Woody Allen would like to be Ingmar Bergman, but he’s really Buster Keaton. He’s a tragedian, trapped in a comic’s sensibility. No doubt he feels the situation is tragic, but every time he says that, audiences laugh.
Allen makes quirky movies which attempt to work out the tensions between his dual-sided nature. His most successful attempts were Annie Hall, Manhattan, and Hannah and Her Sisters, the latter a remake, believe it or not, of Anna Karenina, which shows just how seriously Allen would like to be taken?#34;if only he weren’t so damned funny.
One of his strongest efforts in some time is his current release, Melinda and Melinda, which tells two very different stories about the same character, using the same initial premise, framed by “Dinner with Wally.”
Wallace Shawn, who hit it big in the indie film My Dinner with Andre 25 years ago, reprises his role, more or less, as a dinner companion at a New York restaurant with a group of friends discussing the stark differences between tragic and comic views of life. To illustrate, one of the diners tosses out a story’s beginning (a mysterious woman comes to the door, interrupting a dinner party) and the two implied playwrights present (one dramatic, one comic) spin out the rest of the tale for the edification of the movie-going audience.
The two scenarios share only one character (played by Radha Mitchell) although they share a number of motifs and allusions, including Aladdin’s lamp. Mitchell’s performance in the “tragic” tale is a tour de force. In the comic version, she’s overshadowed by Will Ferrell, who plays one of the best “Woody surrogates” in some time.
Both stories are beautifully written. Allen has become a master of dialogue, and even following a year of strongly written films (e.g. Sideways and After Sunset) this one stands out.
The two stories intercut back and forth, so the tragedy never gets too depressing and the comedy never gets overly cloying. Some of the lines are classic Woody Allen. The married Ferrell at one point expresses to his friend his guilt over falling in love with Melinda: “I’m dreaming of kissing her one minute and the next I’m on trial at Nuremberg.”

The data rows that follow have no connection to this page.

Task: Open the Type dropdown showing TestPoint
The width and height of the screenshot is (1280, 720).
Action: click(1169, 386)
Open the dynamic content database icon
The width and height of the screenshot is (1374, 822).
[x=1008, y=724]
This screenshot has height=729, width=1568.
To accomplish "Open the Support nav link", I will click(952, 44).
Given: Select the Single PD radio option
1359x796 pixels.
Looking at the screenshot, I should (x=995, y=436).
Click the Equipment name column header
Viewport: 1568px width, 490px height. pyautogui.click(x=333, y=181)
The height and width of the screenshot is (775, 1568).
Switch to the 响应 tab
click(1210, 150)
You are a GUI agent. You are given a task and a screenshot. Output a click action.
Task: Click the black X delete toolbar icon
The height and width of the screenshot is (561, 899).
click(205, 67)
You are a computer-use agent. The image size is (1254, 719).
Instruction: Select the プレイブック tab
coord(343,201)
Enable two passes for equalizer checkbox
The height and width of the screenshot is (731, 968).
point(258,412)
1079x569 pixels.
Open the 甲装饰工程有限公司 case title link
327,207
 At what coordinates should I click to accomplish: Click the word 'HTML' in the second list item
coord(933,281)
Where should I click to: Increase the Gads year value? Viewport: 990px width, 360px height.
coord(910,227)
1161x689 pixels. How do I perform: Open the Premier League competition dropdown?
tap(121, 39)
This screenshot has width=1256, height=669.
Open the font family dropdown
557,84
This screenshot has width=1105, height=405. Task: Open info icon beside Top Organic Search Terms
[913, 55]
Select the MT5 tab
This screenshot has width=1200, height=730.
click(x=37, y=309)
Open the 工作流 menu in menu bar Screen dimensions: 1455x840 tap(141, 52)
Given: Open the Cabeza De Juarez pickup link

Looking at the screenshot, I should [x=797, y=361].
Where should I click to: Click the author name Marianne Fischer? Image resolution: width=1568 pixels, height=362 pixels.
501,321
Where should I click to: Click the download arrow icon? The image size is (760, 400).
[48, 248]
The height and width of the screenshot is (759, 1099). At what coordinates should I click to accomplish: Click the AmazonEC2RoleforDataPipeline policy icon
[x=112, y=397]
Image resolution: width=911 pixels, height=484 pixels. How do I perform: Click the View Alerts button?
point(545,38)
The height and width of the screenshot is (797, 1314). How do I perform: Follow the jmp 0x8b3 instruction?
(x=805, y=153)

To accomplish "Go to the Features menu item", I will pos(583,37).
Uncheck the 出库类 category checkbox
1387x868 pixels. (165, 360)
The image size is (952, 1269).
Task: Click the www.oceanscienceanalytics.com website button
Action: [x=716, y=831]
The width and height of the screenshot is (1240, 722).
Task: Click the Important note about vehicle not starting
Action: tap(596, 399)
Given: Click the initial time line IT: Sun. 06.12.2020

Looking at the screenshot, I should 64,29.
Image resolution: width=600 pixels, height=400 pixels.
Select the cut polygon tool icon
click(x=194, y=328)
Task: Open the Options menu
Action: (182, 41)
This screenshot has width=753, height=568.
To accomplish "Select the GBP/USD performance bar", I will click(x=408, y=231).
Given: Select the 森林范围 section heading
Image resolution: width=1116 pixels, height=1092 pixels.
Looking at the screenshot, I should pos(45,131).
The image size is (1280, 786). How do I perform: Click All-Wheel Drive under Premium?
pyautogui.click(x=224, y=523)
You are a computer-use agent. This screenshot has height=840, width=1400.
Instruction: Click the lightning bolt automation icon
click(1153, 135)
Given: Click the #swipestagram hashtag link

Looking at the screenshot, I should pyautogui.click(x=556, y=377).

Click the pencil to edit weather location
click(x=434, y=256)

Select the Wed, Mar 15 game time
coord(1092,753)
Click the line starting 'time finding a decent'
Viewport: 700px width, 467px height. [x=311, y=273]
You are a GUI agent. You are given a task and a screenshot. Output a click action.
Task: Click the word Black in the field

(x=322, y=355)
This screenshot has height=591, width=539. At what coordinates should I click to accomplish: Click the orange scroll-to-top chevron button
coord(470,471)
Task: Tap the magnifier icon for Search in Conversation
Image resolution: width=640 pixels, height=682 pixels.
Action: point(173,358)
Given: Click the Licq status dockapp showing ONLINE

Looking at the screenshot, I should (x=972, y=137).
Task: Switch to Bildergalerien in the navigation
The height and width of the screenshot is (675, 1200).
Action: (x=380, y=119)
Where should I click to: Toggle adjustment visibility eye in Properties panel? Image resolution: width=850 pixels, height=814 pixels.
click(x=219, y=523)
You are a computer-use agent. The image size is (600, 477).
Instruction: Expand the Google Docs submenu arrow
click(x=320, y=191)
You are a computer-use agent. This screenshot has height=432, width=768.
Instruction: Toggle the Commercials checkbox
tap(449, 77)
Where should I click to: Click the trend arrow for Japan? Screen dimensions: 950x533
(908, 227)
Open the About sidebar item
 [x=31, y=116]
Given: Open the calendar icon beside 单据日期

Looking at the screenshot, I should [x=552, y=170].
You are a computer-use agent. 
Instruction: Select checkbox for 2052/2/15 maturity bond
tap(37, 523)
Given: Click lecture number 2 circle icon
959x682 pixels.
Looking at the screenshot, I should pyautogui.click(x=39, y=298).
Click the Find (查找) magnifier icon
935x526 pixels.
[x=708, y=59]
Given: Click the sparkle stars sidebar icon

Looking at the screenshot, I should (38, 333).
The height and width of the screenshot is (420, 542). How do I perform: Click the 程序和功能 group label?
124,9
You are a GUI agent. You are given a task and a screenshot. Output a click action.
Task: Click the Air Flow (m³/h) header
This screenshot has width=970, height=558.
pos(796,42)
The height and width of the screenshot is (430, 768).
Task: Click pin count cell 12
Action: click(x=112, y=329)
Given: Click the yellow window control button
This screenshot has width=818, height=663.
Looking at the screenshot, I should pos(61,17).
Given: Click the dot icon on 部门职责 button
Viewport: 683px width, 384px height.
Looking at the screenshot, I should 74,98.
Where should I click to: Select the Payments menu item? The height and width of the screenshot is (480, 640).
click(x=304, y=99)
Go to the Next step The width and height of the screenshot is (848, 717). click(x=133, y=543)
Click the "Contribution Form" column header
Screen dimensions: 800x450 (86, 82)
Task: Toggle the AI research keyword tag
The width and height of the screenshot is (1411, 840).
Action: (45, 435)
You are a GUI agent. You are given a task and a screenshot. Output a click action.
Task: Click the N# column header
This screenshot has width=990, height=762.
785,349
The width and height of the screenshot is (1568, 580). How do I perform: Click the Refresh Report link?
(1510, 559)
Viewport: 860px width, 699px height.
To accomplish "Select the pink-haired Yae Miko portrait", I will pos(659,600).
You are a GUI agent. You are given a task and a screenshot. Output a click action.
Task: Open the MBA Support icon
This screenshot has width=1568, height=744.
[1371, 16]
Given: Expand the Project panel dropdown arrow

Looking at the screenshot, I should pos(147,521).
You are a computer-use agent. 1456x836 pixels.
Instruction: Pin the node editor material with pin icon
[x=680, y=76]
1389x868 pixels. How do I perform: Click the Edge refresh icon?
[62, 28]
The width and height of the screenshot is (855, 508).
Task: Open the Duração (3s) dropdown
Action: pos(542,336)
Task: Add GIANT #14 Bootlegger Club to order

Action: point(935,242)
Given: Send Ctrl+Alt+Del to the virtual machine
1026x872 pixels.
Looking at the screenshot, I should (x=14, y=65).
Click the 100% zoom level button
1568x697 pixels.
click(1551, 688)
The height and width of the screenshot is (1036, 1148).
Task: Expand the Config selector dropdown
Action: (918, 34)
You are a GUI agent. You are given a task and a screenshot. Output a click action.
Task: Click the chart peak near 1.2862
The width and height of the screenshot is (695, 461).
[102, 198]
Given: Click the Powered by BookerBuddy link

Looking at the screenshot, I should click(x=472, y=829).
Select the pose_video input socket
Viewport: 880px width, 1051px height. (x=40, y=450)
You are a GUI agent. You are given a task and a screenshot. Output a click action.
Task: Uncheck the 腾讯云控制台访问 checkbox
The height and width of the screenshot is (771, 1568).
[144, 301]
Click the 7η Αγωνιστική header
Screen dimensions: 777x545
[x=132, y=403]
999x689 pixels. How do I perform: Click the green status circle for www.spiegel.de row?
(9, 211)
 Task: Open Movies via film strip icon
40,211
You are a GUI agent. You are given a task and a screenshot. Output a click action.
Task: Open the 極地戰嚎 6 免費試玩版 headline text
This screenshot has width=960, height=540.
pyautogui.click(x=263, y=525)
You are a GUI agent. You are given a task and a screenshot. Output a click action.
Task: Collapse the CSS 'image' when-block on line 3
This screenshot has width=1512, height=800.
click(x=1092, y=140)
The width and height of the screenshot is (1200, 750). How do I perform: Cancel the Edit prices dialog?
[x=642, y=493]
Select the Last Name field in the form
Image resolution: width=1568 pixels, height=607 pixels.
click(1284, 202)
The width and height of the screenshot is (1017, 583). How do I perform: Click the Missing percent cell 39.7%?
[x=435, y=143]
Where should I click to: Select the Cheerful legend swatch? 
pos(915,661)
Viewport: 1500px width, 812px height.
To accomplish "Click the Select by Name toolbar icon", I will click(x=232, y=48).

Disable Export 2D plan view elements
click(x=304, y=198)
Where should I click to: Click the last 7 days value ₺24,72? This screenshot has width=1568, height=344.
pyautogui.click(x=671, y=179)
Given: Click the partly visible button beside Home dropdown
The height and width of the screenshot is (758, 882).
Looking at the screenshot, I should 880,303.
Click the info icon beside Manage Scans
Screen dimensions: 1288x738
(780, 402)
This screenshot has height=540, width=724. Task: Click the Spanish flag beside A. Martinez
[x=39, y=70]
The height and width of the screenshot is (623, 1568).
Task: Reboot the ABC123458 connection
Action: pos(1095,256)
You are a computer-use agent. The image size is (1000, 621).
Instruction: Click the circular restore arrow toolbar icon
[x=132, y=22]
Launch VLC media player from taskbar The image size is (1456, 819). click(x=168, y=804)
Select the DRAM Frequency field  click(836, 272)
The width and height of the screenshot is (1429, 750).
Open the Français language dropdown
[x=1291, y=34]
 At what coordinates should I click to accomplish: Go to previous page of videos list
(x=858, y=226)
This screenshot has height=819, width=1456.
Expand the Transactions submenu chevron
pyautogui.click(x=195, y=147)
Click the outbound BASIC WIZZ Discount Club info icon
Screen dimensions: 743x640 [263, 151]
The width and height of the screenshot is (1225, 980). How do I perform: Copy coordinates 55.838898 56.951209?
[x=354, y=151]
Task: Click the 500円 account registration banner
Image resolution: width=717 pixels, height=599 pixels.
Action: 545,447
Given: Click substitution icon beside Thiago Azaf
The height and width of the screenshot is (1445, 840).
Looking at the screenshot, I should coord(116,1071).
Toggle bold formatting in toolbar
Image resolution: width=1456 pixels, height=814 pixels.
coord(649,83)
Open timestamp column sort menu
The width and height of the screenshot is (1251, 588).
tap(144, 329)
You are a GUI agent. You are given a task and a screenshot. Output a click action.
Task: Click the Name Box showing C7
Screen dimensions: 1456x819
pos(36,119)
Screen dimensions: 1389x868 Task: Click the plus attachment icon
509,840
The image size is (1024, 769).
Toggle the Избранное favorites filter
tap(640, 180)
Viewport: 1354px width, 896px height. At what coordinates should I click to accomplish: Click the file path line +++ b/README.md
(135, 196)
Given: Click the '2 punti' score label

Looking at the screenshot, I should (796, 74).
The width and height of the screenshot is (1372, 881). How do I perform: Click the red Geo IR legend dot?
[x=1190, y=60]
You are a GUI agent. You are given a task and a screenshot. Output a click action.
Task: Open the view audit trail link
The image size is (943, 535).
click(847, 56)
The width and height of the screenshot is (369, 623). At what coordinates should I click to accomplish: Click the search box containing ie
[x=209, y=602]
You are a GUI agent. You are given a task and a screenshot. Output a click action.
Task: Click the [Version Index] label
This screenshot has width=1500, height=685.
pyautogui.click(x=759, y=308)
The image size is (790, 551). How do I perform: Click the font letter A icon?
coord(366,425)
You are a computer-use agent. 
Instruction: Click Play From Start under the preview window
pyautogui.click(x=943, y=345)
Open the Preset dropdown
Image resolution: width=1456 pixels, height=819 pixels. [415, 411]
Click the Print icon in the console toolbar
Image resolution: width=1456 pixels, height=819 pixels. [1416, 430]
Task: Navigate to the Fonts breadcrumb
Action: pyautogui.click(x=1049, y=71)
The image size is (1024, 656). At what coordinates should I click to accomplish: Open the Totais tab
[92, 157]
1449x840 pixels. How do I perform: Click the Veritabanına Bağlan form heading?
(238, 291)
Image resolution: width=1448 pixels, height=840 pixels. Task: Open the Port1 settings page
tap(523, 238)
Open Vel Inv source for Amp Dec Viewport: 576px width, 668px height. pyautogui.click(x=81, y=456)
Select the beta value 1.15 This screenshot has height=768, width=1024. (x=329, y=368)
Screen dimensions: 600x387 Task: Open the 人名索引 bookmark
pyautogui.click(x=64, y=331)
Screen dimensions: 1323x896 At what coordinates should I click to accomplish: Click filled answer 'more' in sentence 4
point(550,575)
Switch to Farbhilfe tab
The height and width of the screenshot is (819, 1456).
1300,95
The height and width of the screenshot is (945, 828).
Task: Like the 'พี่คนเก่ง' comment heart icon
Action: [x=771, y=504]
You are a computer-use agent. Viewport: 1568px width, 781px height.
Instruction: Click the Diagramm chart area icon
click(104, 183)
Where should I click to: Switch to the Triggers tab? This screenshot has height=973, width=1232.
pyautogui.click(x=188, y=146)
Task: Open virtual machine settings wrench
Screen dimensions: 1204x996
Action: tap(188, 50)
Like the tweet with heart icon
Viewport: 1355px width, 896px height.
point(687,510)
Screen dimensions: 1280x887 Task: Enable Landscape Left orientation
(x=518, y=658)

Allen’s films aren’t terribly deep, yet they’re always refreshingly honest (especially about sexual mores) and always artfully observed. The artifice of the exercise does allow for some overlap. There are laughs in the tragedy and insight in the comedy, though overall, Allen has always been better at observing the foibles of human nature than saying anything particularly profound about them.
But the contrast at least allows him to prove a point?#34;that he’s capable of writing a serious work that can move an audience, even while he’s alternately making them laugh.
May Allen’s deeply divided nature continue to produce such enjoyably creative efforts.
The ending, by the way, is the snappiest I’ve ever seen in a film.